2. SAME-WANT OF PROBABLE Cause, and MALICE, ON Part of Agent, WHEN IMPUTED TO CORPORATION.

Want of probable cause, and malice, on the part of an agent of a corporation, in making an arrest, or causing an arrest to be made, if established, may be imputed to the corporation; but the honest and reasonable belief of the agent in the premises is a necessary element in determining upon the questions of probable cause and malice, and is a question for the jury.

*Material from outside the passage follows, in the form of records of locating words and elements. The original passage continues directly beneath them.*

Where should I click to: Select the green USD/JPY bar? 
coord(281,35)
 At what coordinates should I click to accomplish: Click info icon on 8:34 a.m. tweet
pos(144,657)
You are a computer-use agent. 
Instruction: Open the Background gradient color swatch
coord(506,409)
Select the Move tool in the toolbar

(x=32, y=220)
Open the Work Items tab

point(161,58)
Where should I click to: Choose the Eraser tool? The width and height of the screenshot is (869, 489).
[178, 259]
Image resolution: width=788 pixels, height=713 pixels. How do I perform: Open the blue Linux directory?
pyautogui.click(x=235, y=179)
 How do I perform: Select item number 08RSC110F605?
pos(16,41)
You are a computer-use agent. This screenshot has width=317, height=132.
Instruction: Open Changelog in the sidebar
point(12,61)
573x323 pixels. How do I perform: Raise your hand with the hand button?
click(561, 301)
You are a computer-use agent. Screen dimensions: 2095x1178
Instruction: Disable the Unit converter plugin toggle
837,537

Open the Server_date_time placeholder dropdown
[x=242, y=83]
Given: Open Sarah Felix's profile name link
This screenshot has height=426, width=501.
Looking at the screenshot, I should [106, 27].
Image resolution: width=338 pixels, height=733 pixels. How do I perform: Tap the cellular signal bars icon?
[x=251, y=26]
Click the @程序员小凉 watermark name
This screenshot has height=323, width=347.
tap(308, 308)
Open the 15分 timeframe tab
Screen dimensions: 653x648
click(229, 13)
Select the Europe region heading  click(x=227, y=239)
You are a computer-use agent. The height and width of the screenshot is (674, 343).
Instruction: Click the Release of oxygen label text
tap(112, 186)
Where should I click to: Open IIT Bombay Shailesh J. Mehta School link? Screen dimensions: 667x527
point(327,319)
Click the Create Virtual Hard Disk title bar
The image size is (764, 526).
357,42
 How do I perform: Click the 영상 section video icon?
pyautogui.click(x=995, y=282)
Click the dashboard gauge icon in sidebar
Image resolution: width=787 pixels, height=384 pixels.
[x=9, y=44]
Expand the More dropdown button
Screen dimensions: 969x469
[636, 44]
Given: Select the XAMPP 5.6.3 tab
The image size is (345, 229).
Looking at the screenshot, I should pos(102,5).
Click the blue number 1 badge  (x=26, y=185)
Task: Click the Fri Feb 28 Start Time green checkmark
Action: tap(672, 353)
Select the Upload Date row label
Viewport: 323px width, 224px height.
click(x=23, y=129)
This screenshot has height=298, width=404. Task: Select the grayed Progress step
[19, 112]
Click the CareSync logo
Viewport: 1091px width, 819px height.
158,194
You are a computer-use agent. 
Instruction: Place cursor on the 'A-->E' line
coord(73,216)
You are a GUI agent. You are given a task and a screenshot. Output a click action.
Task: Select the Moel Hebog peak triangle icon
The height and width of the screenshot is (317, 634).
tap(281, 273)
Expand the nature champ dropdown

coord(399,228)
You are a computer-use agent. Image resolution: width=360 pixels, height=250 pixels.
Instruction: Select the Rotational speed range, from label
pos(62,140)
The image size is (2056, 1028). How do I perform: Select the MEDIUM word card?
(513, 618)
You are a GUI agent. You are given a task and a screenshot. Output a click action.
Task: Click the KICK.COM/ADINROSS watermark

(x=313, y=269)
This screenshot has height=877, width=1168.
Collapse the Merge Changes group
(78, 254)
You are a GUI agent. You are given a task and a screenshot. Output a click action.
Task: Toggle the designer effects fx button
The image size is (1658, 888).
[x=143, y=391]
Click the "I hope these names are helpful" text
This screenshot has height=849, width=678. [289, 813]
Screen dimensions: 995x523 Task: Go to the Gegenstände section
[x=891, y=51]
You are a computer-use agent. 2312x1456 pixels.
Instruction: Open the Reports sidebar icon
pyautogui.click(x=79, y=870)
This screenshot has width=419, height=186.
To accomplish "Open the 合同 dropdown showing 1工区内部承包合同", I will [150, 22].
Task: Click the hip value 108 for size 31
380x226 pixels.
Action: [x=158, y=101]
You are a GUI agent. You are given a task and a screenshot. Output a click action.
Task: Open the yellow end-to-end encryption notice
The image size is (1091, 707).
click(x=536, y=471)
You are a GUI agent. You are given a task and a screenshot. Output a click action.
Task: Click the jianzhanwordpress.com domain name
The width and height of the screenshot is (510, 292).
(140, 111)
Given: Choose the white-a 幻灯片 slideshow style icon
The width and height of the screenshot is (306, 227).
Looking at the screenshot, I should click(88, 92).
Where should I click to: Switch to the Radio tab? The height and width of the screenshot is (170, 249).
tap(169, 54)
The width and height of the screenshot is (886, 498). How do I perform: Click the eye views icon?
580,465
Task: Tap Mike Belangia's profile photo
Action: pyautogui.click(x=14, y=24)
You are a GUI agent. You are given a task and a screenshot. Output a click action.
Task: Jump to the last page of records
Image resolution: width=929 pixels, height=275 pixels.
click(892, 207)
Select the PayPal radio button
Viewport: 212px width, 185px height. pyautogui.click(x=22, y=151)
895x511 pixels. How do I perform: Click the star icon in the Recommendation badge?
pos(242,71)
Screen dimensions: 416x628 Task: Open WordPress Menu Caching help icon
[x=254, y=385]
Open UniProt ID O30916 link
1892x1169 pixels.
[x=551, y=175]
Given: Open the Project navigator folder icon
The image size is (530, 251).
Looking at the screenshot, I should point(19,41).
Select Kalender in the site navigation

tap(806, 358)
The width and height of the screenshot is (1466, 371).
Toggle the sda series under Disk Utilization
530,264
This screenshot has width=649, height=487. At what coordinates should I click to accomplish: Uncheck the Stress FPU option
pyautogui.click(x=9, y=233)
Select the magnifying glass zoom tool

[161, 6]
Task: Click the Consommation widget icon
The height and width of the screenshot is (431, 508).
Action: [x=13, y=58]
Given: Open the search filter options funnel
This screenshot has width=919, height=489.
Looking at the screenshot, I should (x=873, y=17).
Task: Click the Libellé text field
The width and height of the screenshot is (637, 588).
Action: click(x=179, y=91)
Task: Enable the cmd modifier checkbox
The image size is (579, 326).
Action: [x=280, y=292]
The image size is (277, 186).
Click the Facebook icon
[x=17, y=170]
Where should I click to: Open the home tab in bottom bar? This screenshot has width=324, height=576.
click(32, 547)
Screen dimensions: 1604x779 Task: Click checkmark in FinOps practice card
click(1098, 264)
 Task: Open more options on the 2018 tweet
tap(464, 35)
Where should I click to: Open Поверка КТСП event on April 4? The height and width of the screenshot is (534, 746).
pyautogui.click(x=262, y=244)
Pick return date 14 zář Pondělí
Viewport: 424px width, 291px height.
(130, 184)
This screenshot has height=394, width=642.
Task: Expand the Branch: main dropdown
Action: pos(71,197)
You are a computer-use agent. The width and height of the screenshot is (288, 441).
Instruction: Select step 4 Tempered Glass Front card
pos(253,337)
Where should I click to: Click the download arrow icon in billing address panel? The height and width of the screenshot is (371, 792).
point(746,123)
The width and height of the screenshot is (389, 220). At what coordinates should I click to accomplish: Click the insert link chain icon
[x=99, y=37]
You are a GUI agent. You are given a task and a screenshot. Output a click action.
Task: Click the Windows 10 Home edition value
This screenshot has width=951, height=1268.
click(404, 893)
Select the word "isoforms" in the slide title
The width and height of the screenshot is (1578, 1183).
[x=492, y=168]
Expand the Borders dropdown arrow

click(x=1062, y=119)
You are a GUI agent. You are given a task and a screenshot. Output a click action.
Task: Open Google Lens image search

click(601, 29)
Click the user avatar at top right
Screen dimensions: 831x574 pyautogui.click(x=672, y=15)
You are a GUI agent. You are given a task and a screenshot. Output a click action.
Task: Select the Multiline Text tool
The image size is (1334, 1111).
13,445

Tort in two counts. The first count was for an assault and false imprisonment; the second count, for malicious prosecution. At the trial in the superior court, before GARDNER, J., evidence was offered for the plaintiff to prove that on July 5, 1884, the plaintiff, who was accustomed to go frequently from Lawrence to Salem, on business, bought, at the first-named place, a ticket of the defendant corporation, which read, "Lawrence to Salem and return," for which he paid one dollar; the price of a single ticket either way between the two places being 65 cents. Upon

1 For a full discussion of the questions of malicious prosecution, want of probable cause, and malice, and the like, see Heap v. Parish, (Ind.) 3 N. E. Rep. 549, and note, .552-557.